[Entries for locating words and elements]
──────────
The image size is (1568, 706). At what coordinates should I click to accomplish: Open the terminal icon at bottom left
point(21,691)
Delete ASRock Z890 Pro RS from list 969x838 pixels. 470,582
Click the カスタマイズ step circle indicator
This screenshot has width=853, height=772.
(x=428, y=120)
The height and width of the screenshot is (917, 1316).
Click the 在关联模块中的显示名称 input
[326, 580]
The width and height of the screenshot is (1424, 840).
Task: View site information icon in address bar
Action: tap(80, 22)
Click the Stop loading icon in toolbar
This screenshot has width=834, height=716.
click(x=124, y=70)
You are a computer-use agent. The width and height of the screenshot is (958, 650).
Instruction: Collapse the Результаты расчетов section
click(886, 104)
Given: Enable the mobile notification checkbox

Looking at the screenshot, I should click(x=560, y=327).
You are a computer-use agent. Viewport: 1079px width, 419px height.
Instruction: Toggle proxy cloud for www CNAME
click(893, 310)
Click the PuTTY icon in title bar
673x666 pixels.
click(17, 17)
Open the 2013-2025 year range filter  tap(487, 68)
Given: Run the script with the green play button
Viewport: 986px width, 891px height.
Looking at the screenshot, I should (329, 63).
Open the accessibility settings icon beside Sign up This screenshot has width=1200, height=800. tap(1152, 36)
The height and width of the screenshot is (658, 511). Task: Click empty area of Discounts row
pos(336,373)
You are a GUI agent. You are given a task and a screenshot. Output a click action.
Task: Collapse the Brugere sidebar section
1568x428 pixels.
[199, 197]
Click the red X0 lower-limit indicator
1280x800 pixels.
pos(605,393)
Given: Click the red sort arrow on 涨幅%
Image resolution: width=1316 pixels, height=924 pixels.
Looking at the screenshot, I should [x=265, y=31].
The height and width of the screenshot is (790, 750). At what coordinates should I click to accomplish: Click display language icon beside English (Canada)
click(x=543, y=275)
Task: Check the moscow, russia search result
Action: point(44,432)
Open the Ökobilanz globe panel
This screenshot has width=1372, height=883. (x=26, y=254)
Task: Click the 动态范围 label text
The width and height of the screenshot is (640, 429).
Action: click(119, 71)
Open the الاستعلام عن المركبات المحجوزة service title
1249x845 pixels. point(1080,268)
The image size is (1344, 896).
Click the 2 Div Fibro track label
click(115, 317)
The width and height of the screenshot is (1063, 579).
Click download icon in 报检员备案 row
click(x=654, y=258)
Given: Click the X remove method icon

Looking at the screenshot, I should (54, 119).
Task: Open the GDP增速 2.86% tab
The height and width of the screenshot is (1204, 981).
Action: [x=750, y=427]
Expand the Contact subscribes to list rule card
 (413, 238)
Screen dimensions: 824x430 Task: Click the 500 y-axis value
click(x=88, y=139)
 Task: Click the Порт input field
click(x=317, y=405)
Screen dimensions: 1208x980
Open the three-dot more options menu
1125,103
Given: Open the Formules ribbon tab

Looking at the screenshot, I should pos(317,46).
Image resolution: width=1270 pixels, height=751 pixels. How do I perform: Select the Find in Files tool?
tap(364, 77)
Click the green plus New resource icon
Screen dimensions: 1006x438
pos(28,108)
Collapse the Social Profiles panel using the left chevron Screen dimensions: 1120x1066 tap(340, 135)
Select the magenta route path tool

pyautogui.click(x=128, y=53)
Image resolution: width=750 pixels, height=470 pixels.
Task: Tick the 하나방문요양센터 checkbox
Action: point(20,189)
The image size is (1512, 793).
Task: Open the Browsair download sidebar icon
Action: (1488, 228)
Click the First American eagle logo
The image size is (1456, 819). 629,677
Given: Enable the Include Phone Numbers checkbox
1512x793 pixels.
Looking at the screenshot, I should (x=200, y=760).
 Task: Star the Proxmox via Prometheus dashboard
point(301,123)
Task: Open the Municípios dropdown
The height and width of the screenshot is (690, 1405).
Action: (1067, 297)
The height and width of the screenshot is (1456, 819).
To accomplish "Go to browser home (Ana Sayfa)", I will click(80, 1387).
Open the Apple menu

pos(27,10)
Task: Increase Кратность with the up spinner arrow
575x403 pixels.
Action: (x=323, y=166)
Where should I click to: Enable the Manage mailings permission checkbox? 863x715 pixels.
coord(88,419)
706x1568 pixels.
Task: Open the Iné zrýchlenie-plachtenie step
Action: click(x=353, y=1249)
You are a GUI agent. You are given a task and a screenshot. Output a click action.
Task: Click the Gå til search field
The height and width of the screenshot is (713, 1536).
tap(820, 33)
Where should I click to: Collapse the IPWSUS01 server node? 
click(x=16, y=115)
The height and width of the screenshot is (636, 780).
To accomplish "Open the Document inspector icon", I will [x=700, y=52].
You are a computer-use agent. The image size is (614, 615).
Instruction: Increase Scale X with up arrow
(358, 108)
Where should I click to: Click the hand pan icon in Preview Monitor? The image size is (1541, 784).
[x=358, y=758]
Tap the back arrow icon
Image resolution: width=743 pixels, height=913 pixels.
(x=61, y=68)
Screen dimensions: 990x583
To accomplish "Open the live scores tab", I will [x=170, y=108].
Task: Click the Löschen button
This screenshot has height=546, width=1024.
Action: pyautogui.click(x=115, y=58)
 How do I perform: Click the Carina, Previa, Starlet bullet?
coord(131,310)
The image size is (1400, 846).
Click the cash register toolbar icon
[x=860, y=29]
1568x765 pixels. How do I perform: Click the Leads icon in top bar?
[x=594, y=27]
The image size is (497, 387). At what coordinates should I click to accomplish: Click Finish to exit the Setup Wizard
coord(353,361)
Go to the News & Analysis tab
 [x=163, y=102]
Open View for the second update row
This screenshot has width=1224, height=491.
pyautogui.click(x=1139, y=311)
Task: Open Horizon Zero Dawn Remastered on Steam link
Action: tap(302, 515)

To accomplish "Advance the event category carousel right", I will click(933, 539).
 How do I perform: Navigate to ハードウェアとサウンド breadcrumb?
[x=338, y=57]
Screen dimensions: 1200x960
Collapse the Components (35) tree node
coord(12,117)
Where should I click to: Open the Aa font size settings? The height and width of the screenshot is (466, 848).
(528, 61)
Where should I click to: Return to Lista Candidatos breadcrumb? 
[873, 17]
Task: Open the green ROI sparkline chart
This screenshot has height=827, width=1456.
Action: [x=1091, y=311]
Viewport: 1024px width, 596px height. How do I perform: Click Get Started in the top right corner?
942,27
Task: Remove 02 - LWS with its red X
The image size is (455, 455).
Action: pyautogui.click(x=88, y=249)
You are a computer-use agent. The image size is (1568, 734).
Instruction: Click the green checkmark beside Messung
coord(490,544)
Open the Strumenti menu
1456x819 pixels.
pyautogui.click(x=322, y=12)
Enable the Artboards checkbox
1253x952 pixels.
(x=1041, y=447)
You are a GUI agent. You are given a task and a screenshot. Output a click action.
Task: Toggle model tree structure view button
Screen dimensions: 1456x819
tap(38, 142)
──────────
Edit the records by changing "PuTTY icon" to "PuTTY logo", and reproduce them in full with nothing else altered.

SOLUTION TO THE PROBLEM
The image size is (1568, 706). At what coordinates should I click to accomplish: Open the terminal icon at bottom left
point(21,691)
Delete ASRock Z890 Pro RS from list 969x838 pixels. 470,582
Click the カスタマイズ step circle indicator
This screenshot has width=853, height=772.
(x=428, y=120)
The height and width of the screenshot is (917, 1316).
Click the 在关联模块中的显示名称 input
[326, 580]
The width and height of the screenshot is (1424, 840).
Task: View site information icon in address bar
Action: tap(80, 22)
Click the Stop loading icon in toolbar
This screenshot has width=834, height=716.
click(x=124, y=70)
You are a computer-use agent. The width and height of the screenshot is (958, 650).
Instruction: Collapse the Результаты расчетов section
click(886, 104)
Given: Enable the mobile notification checkbox

Looking at the screenshot, I should click(x=560, y=327).
You are a computer-use agent. Viewport: 1079px width, 419px height.
Instruction: Toggle proxy cloud for www CNAME
click(893, 310)
Click the PuTTY logo in title bar
673x666 pixels.
click(17, 17)
Open the 2013-2025 year range filter  tap(487, 68)
Given: Run the script with the green play button
Viewport: 986px width, 891px height.
Looking at the screenshot, I should (329, 63).
Open the accessibility settings icon beside Sign up This screenshot has width=1200, height=800. tap(1152, 36)
The height and width of the screenshot is (658, 511). Task: Click empty area of Discounts row
pos(336,373)
You are a GUI agent. You are given a task and a screenshot. Output a click action.
Task: Collapse the Brugere sidebar section
1568x428 pixels.
[199, 197]
Click the red X0 lower-limit indicator
1280x800 pixels.
pos(605,393)
Given: Click the red sort arrow on 涨幅%
Image resolution: width=1316 pixels, height=924 pixels.
Looking at the screenshot, I should [x=265, y=31].
The height and width of the screenshot is (790, 750). At what coordinates should I click to accomplish: Click display language icon beside English (Canada)
click(x=543, y=275)
Task: Check the moscow, russia search result
Action: point(44,432)
Open the Ökobilanz globe panel
This screenshot has width=1372, height=883. (x=26, y=254)
Task: Click the 动态范围 label text
The width and height of the screenshot is (640, 429).
Action: click(119, 71)
Open the الاستعلام عن المركبات المحجوزة service title
1249x845 pixels. point(1080,268)
The image size is (1344, 896).
Click the 2 Div Fibro track label
click(115, 317)
The width and height of the screenshot is (1063, 579).
Click download icon in 报检员备案 row
click(x=654, y=258)
Given: Click the X remove method icon

Looking at the screenshot, I should (54, 119).
Task: Open the GDP增速 2.86% tab
The height and width of the screenshot is (1204, 981).
Action: [x=750, y=427]
Expand the Contact subscribes to list rule card
 (413, 238)
Screen dimensions: 824x430 Task: Click the 500 y-axis value
click(x=88, y=139)
 Task: Click the Порт input field
click(x=317, y=405)
Screen dimensions: 1208x980
Open the three-dot more options menu
1125,103
Given: Open the Formules ribbon tab

Looking at the screenshot, I should pos(317,46).
Image resolution: width=1270 pixels, height=751 pixels. How do I perform: Select the Find in Files tool?
tap(364, 77)
Click the green plus New resource icon
Screen dimensions: 1006x438
pos(28,108)
Collapse the Social Profiles panel using the left chevron Screen dimensions: 1120x1066 tap(340, 135)
Select the magenta route path tool

pyautogui.click(x=128, y=53)
Image resolution: width=750 pixels, height=470 pixels.
Task: Tick the 하나방문요양센터 checkbox
Action: point(20,189)
The image size is (1512, 793).
Task: Open the Browsair download sidebar icon
Action: (1488, 228)
Click the First American eagle logo
The image size is (1456, 819). 629,677
Given: Enable the Include Phone Numbers checkbox
1512x793 pixels.
Looking at the screenshot, I should (x=200, y=760).
 Task: Star the Proxmox via Prometheus dashboard
point(301,123)
Task: Open the Municípios dropdown
The height and width of the screenshot is (690, 1405).
Action: (1067, 297)
The height and width of the screenshot is (1456, 819).
To accomplish "Go to browser home (Ana Sayfa)", I will click(80, 1387).
Open the Apple menu

pos(27,10)
Task: Increase Кратность with the up spinner arrow
575x403 pixels.
Action: (x=323, y=166)
Where should I click to: Enable the Manage mailings permission checkbox? 863x715 pixels.
coord(88,419)
706x1568 pixels.
Task: Open the Iné zrýchlenie-plachtenie step
Action: click(x=353, y=1249)
You are a GUI agent. You are given a task and a screenshot. Output a click action.
Task: Click the Gå til search field
The height and width of the screenshot is (713, 1536).
tap(820, 33)
Where should I click to: Collapse the IPWSUS01 server node? 
click(x=16, y=115)
The height and width of the screenshot is (636, 780).
To accomplish "Open the Document inspector icon", I will [x=700, y=52].
You are a computer-use agent. The image size is (614, 615).
Instruction: Increase Scale X with up arrow
(358, 108)
Where should I click to: Click the hand pan icon in Preview Monitor? The image size is (1541, 784).
[x=358, y=758]
Tap the back arrow icon
Image resolution: width=743 pixels, height=913 pixels.
(x=61, y=68)
Screen dimensions: 990x583
To accomplish "Open the live scores tab", I will [x=170, y=108].
Task: Click the Löschen button
This screenshot has height=546, width=1024.
Action: pyautogui.click(x=115, y=58)
 How do I perform: Click the Carina, Previa, Starlet bullet?
coord(131,310)
The image size is (1400, 846).
Click the cash register toolbar icon
[x=860, y=29]
1568x765 pixels. How do I perform: Click the Leads icon in top bar?
[x=594, y=27]
The image size is (497, 387). At what coordinates should I click to accomplish: Click Finish to exit the Setup Wizard
coord(353,361)
Go to the News & Analysis tab
 [x=163, y=102]
Open View for the second update row
This screenshot has width=1224, height=491.
pyautogui.click(x=1139, y=311)
Task: Open Horizon Zero Dawn Remastered on Steam link
Action: tap(302, 515)

To accomplish "Advance the event category carousel right", I will click(933, 539).
 How do I perform: Navigate to ハードウェアとサウンド breadcrumb?
[x=338, y=57]
Screen dimensions: 1200x960
Collapse the Components (35) tree node
coord(12,117)
Where should I click to: Open the Aa font size settings? The height and width of the screenshot is (466, 848).
(528, 61)
Where should I click to: Return to Lista Candidatos breadcrumb? 
[873, 17]
Task: Open the green ROI sparkline chart
This screenshot has height=827, width=1456.
Action: [x=1091, y=311]
Viewport: 1024px width, 596px height. How do I perform: Click Get Started in the top right corner?
942,27
Task: Remove 02 - LWS with its red X
The image size is (455, 455).
Action: pyautogui.click(x=88, y=249)
You are a computer-use agent. The image size is (1568, 734).
Instruction: Click the green checkmark beside Messung
coord(490,544)
Open the Strumenti menu
1456x819 pixels.
pyautogui.click(x=322, y=12)
Enable the Artboards checkbox
1253x952 pixels.
(x=1041, y=447)
You are a GUI agent. You are given a task and a screenshot. Output a click action.
Task: Toggle model tree structure view button
Screen dimensions: 1456x819
tap(38, 142)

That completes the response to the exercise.